• _Data_
════════════════
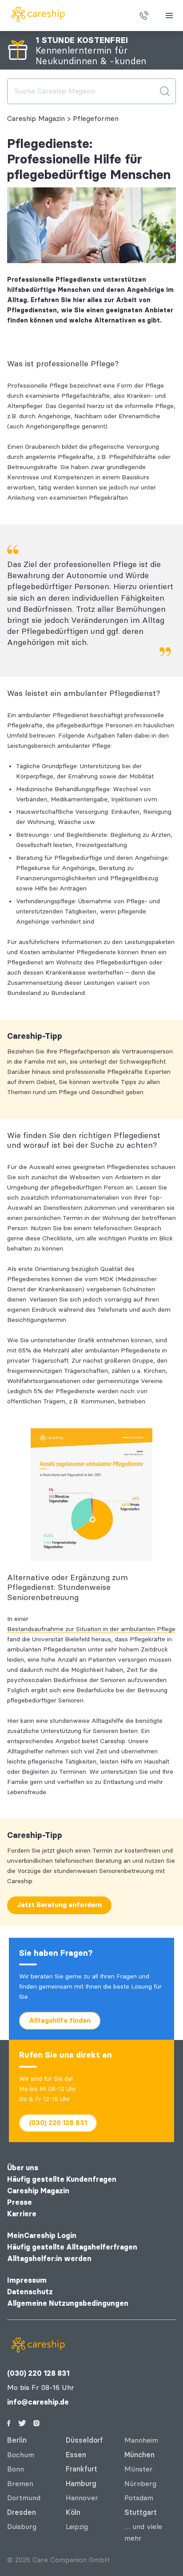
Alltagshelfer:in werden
════════════════
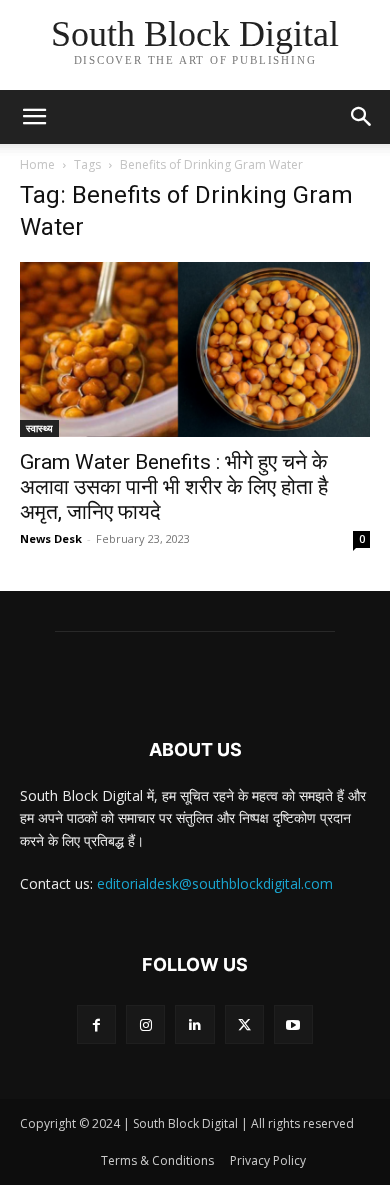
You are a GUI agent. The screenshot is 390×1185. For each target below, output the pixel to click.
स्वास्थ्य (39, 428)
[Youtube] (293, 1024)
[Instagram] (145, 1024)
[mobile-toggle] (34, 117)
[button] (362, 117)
════════════════
From the entries above, write out only the lines starting at the line that holds "You are a GUI" and ending at the line that holds "[button] (362, 117)", keeping both and matching them exactly.

• _Answer box_
You are a GUI agent. The screenshot is 390×1185. For each target below, output the pixel to click.
स्वास्थ्य (39, 428)
[Youtube] (293, 1024)
[Instagram] (145, 1024)
[mobile-toggle] (34, 117)
[button] (362, 117)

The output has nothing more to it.